Preprints
https://doi.org/10.5194/hess-2020-486
https://doi.org/10.5194/hess-2020-486

  02 Nov 2020

02 Nov 2020

Review status: a revised version of this preprint is currently under review for the journal HESS.

Simulating the Dry Chaco Hydrology under Deforestation Pressure

Michiel Maertens1, Gabriëlle J. M. De Lannoy1, Sebastian Apers1, Sujay V. Kumar2, and Sarith P. P. Mahanama2 Michiel Maertens et al.
  • 1KU Leuven, Department of Earth and Environmental Sciences, Belgium
  • 2NASA Goddard Space Flight Center, Maryland, USA

Abstract. Various regions in the world experience land cover and land use changes. One such a region is the Dry Chaco ecoregion in South America, characterized by deforestation and forest degradation since the 1980s. In this study, we simulated the water balance over the Dry Chaco and assessed the impact of land cover changes thereon, using three different state-of-the-art land surface models (LSMs) within the NASA Land Information System (LIS) with updated parameters. The default LIS parameters were revised with (i) improved soil parameters, (ii) satellite-based dynamic vegetation parameters instead of default climatological vegetation parameters, and (iii) yearly land cover information instead of static land cover. A relative comparison in terms of water budget components and ‘efficiency space’ for various baseline and revised experiments showed that large regional and long-term differences relate to different LSM structures, whereas smaller local differences resulted from updated soil, vegetation and land cover parameters. Furthermore, different LSM structures redistributed water differently in response to these parameter updates.
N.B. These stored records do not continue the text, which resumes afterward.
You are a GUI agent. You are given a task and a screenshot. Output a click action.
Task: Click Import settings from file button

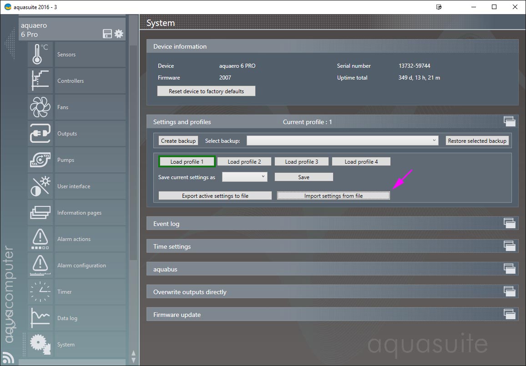coord(333,196)
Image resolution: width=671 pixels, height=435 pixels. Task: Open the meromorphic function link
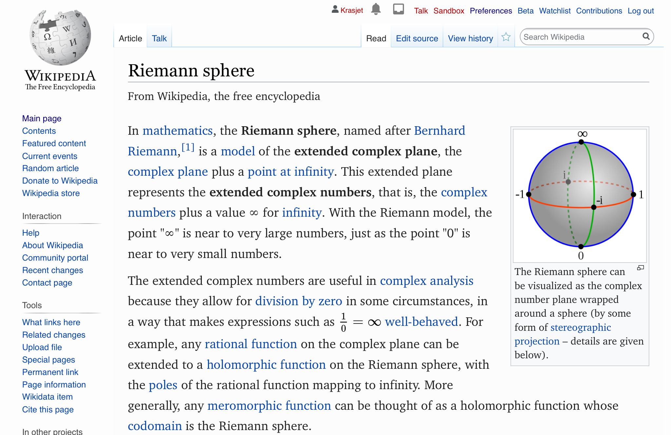[269, 406]
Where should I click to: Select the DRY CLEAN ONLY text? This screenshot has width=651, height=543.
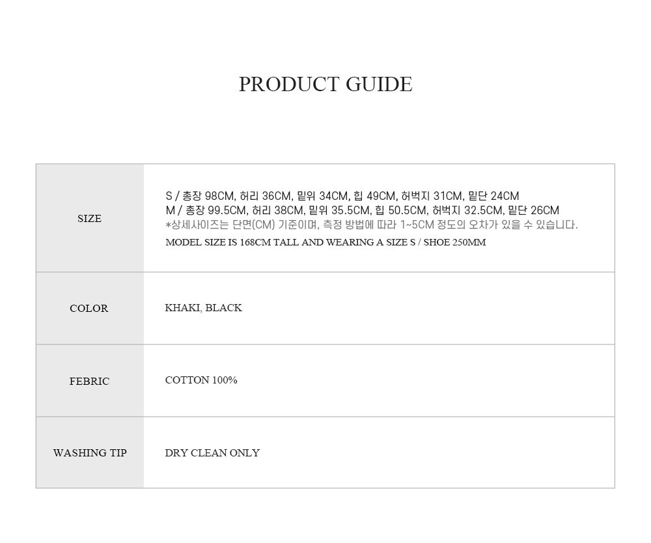[212, 453]
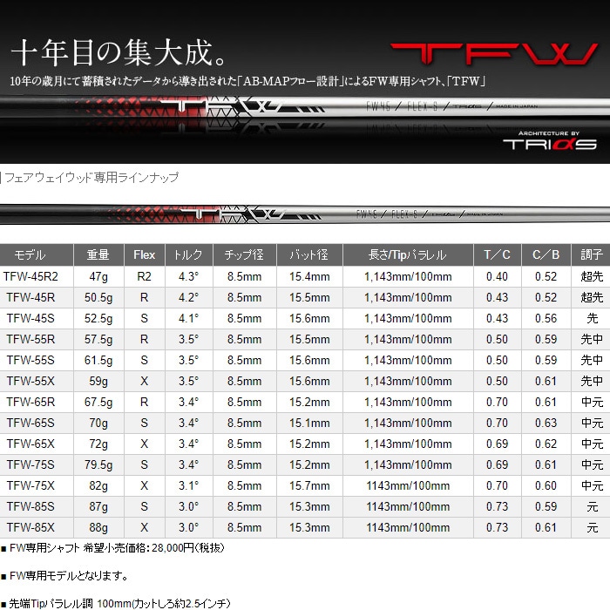Select the TFW-55S model cell
This screenshot has height=610, width=610.
tap(31, 361)
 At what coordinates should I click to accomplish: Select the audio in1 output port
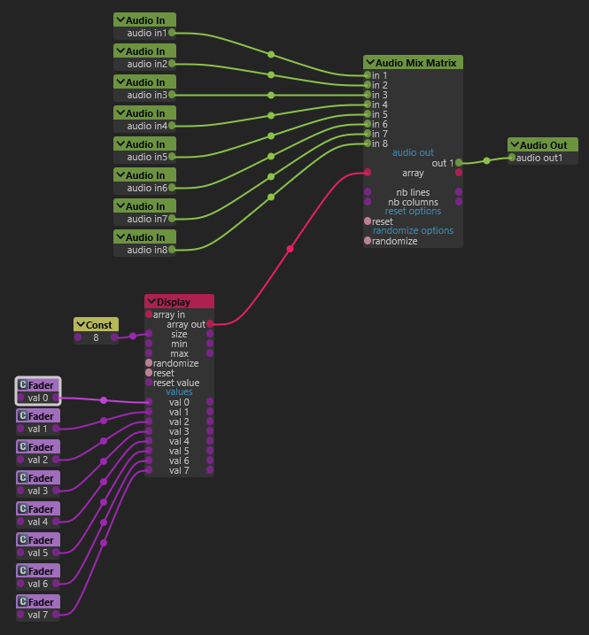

A time series comparison of the simulations to independent satellite-based estimates of evapotranspiration and brightness temperature showed that no LSM setup significantly outperformed another for the entire region, and that not all LSM simulations improved with updated parameter values. However, the revised soil parameters generally reduced the simulated surface soil moisture bias relative to pixel-scale in situ observations, and the simulated Tb bias relative to regional Soil Moisture Ocean Salinity (SMOS) observations.

Michiel Maertens et al.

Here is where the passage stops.